- _Aim_
Rewrite the stretch of records from the line containing "Where should I" through the end of the records, replacing "click" with "tap" and changing nothing else. Leave the pictures out of your answer.

- _Stored rows_
◇ ◇ ◇

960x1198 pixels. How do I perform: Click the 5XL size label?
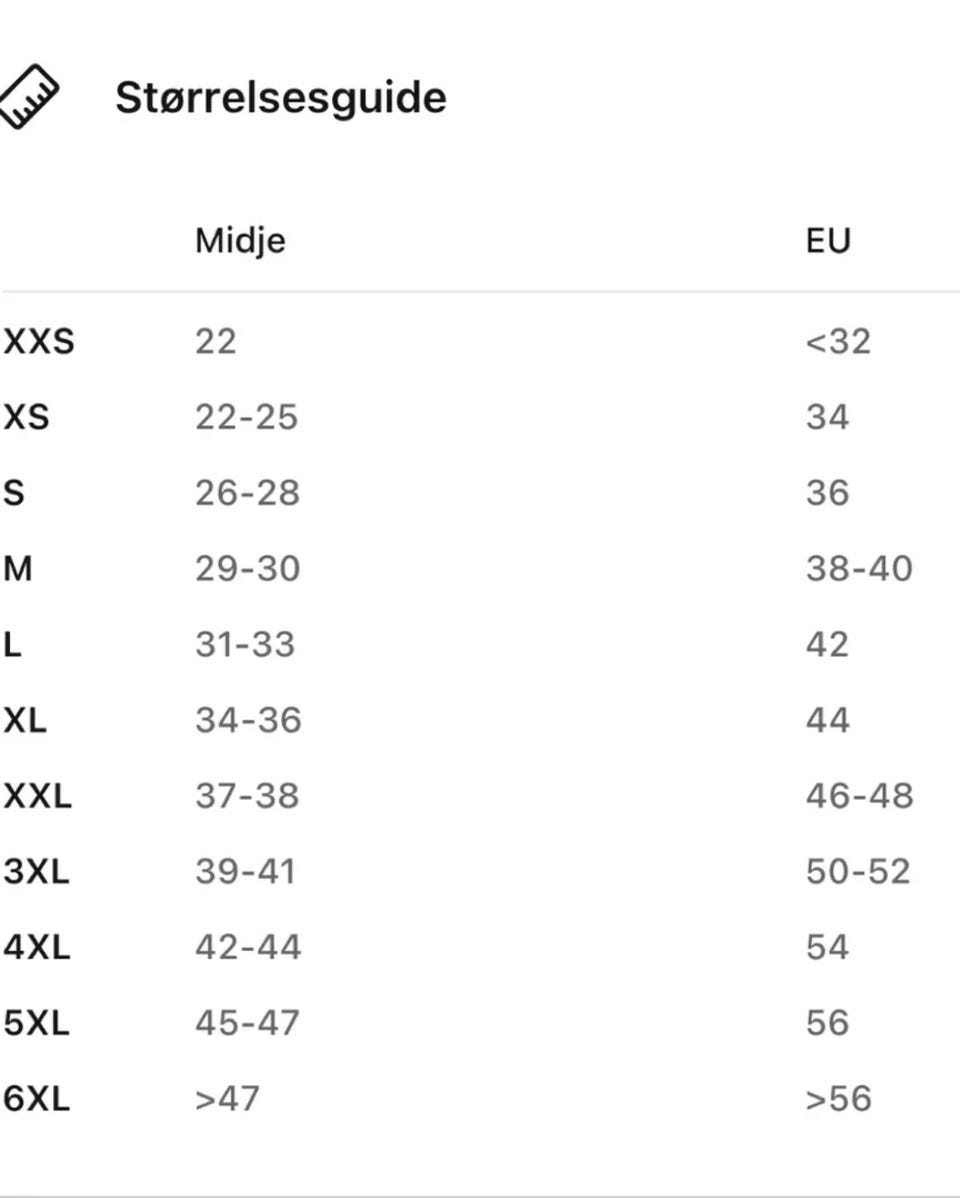pos(37,1023)
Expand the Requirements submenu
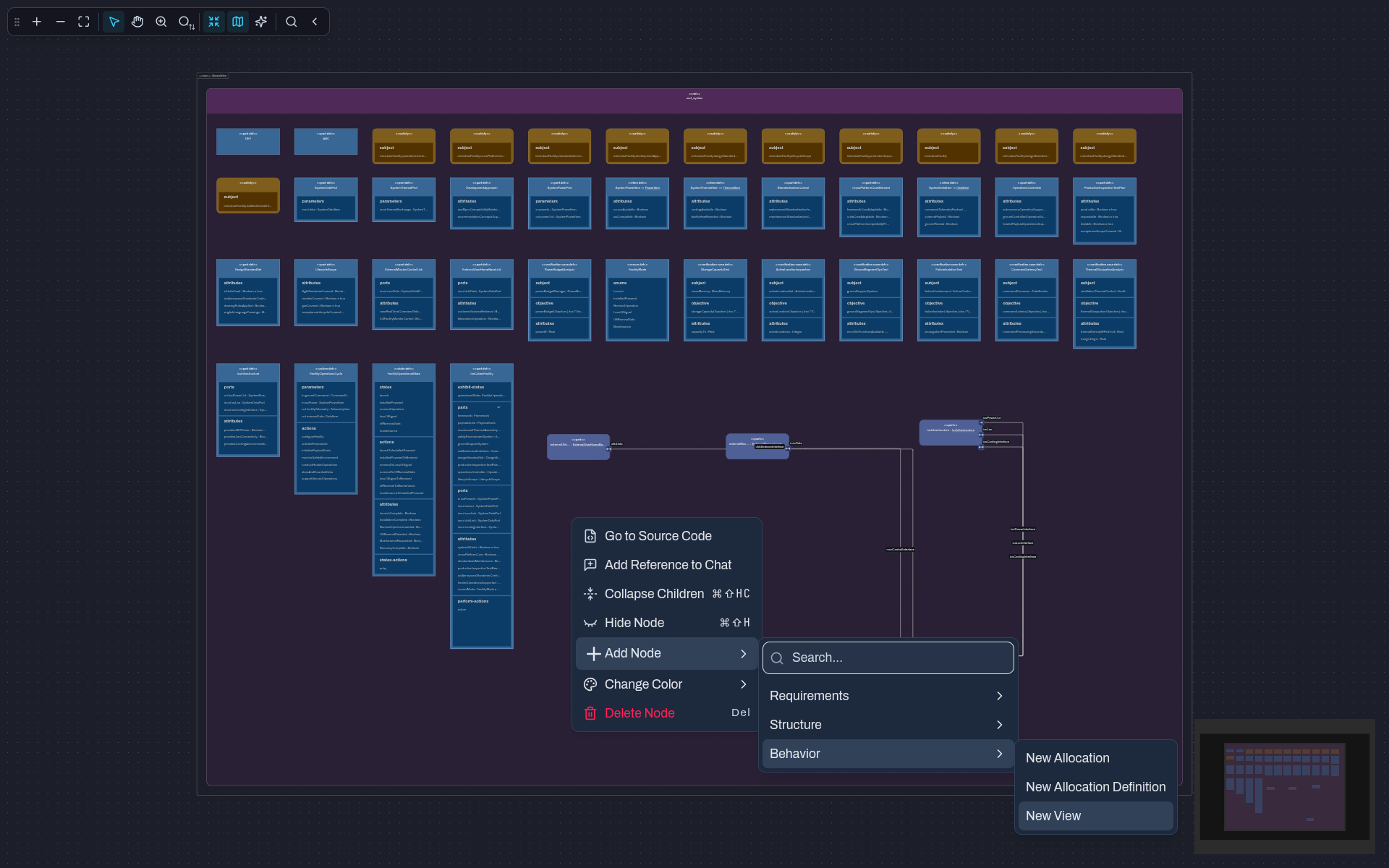 [888, 696]
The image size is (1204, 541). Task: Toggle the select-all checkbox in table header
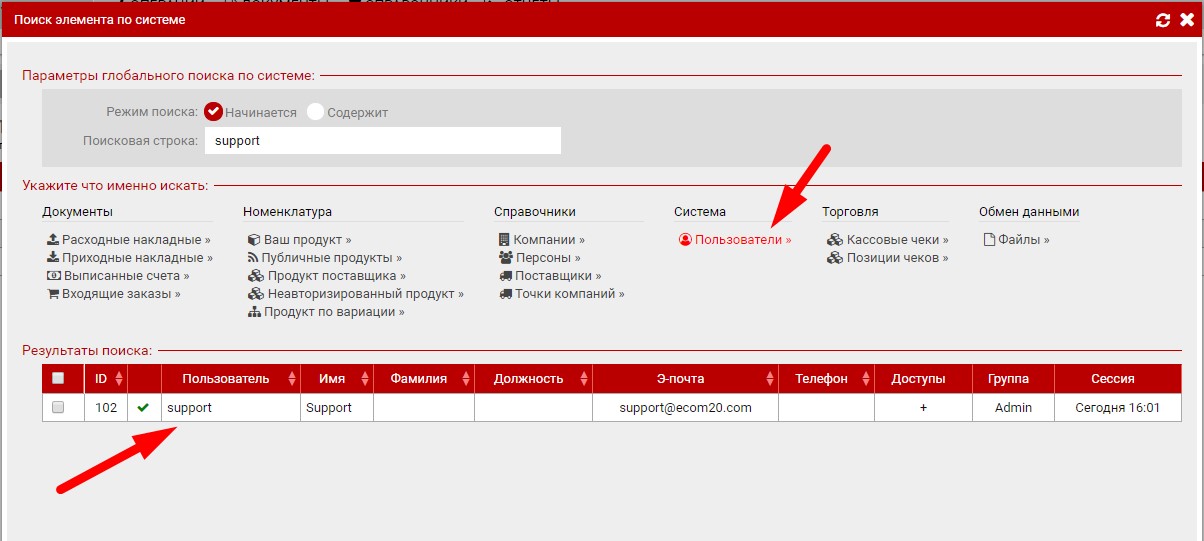[58, 378]
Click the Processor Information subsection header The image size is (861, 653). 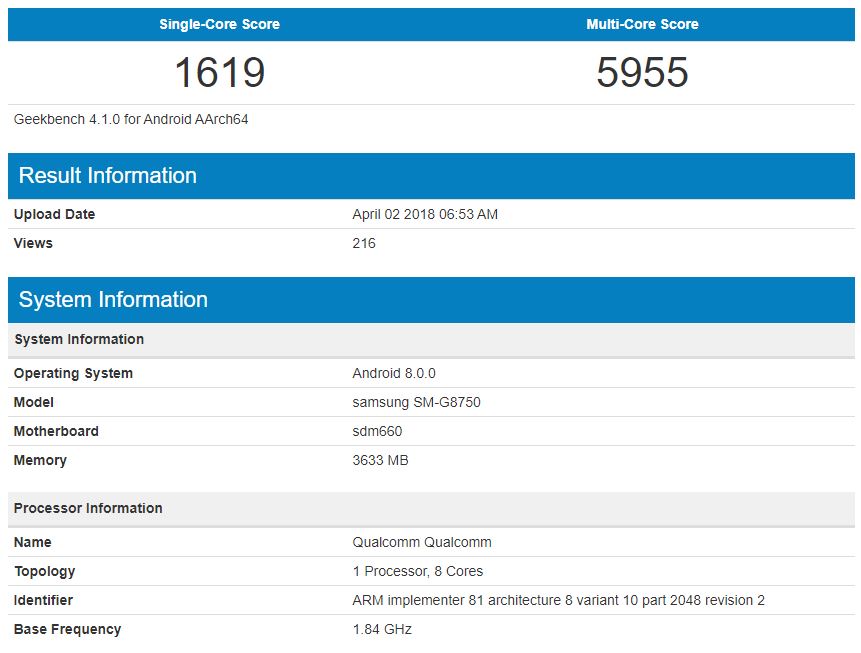click(86, 508)
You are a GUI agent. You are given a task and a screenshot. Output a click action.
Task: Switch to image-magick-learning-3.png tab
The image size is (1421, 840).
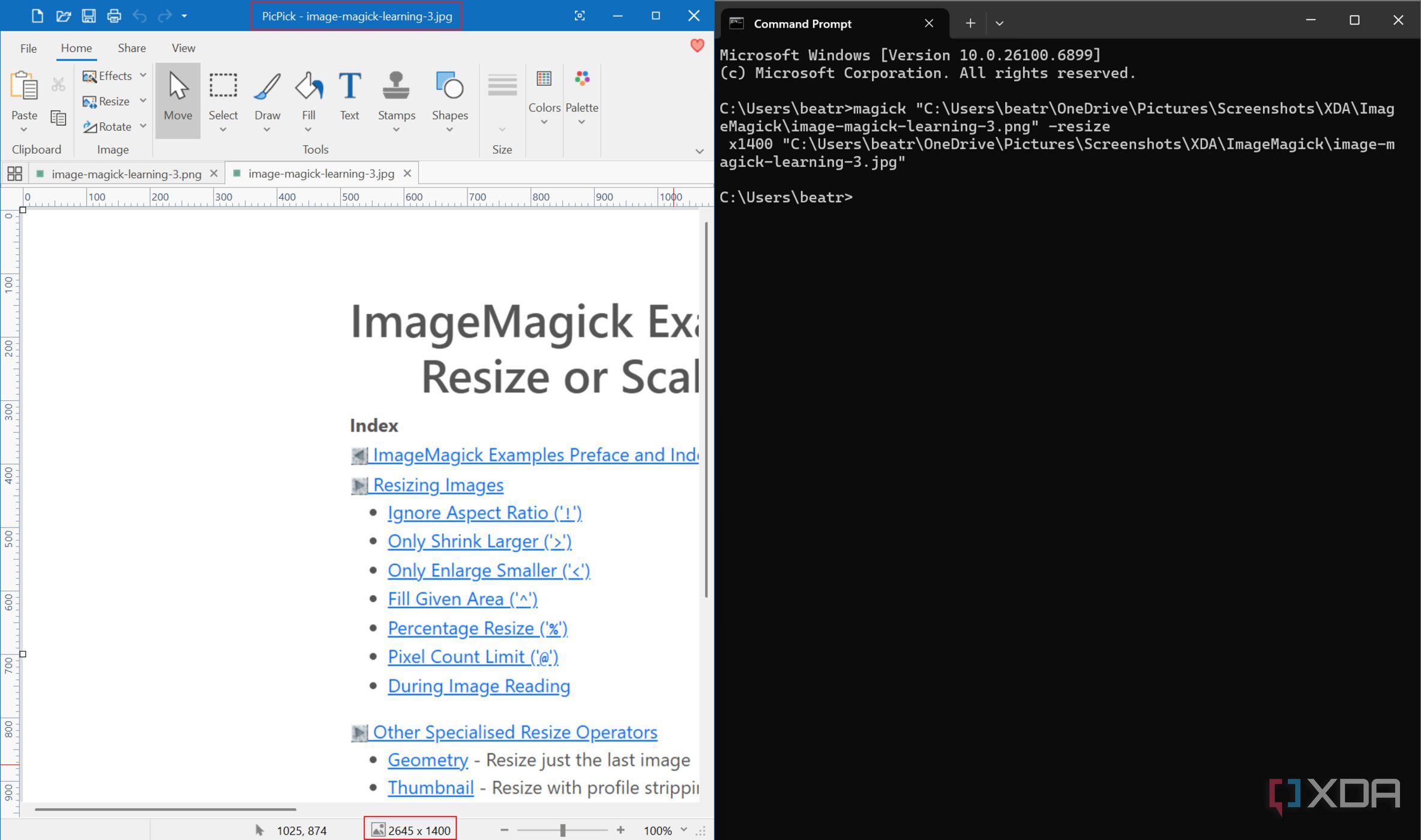126,174
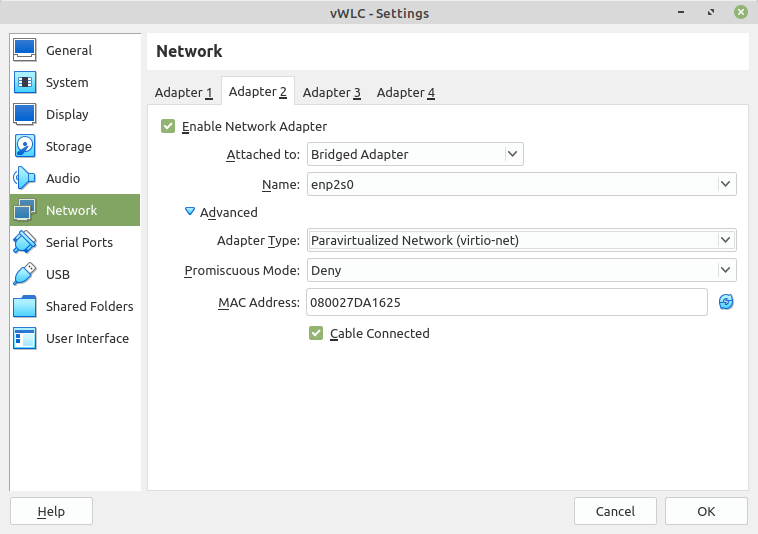Collapse the Advanced section
The height and width of the screenshot is (534, 758).
(x=190, y=212)
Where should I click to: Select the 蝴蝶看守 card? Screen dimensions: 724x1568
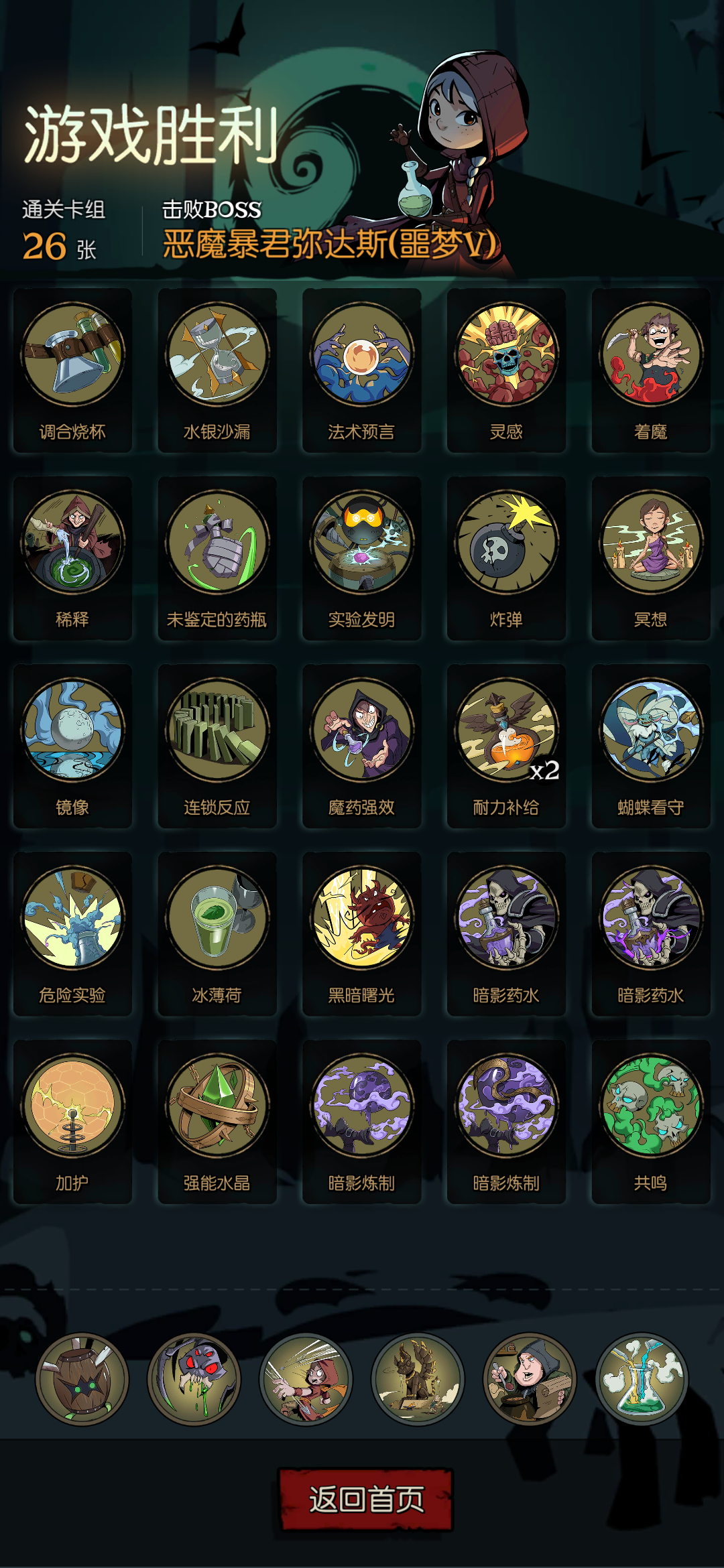pos(651,746)
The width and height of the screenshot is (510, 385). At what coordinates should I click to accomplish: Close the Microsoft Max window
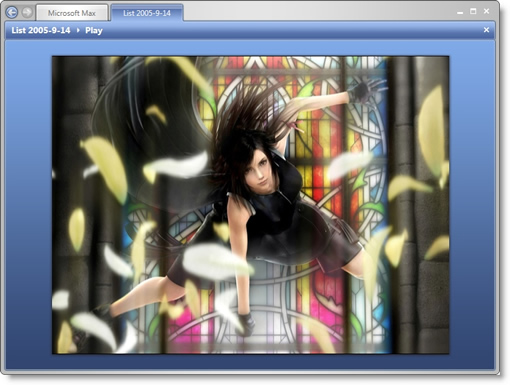[486, 11]

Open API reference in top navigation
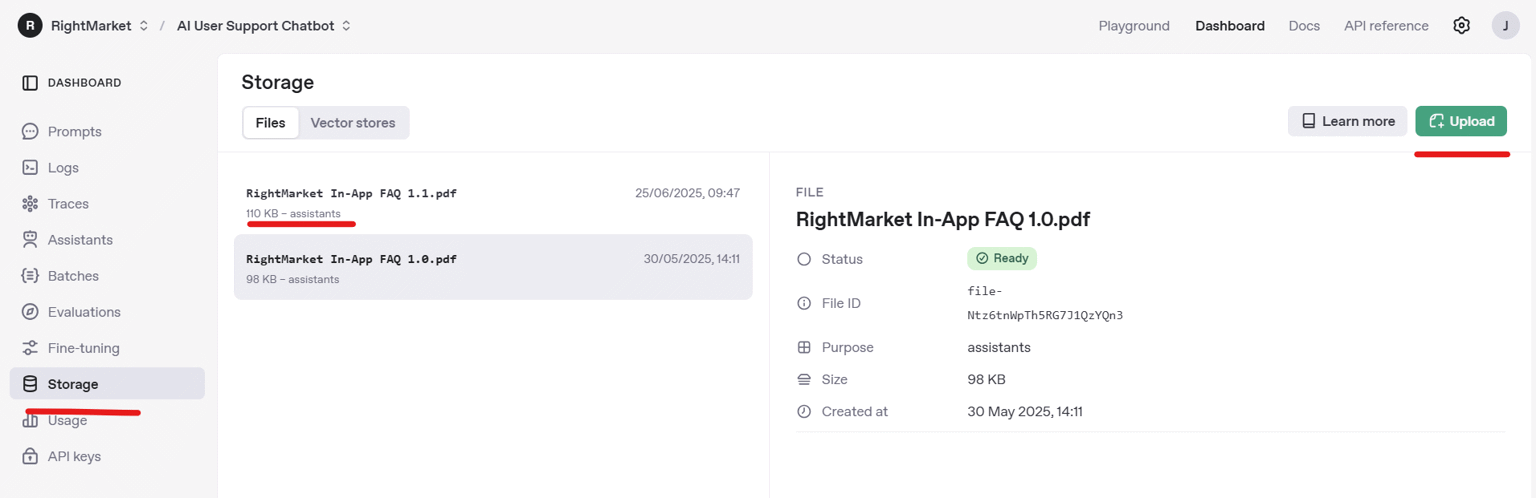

◇ ◇ ◇

- _Problem solution_
Where should I tap to: Select the 蝴蝶看守 card? Screen dimensions: 724x1568
pos(651,746)
The width and height of the screenshot is (510, 385). At what coordinates should I tap to accomplish: Close the Microsoft Max window
[486, 11]

Open API reference in top navigation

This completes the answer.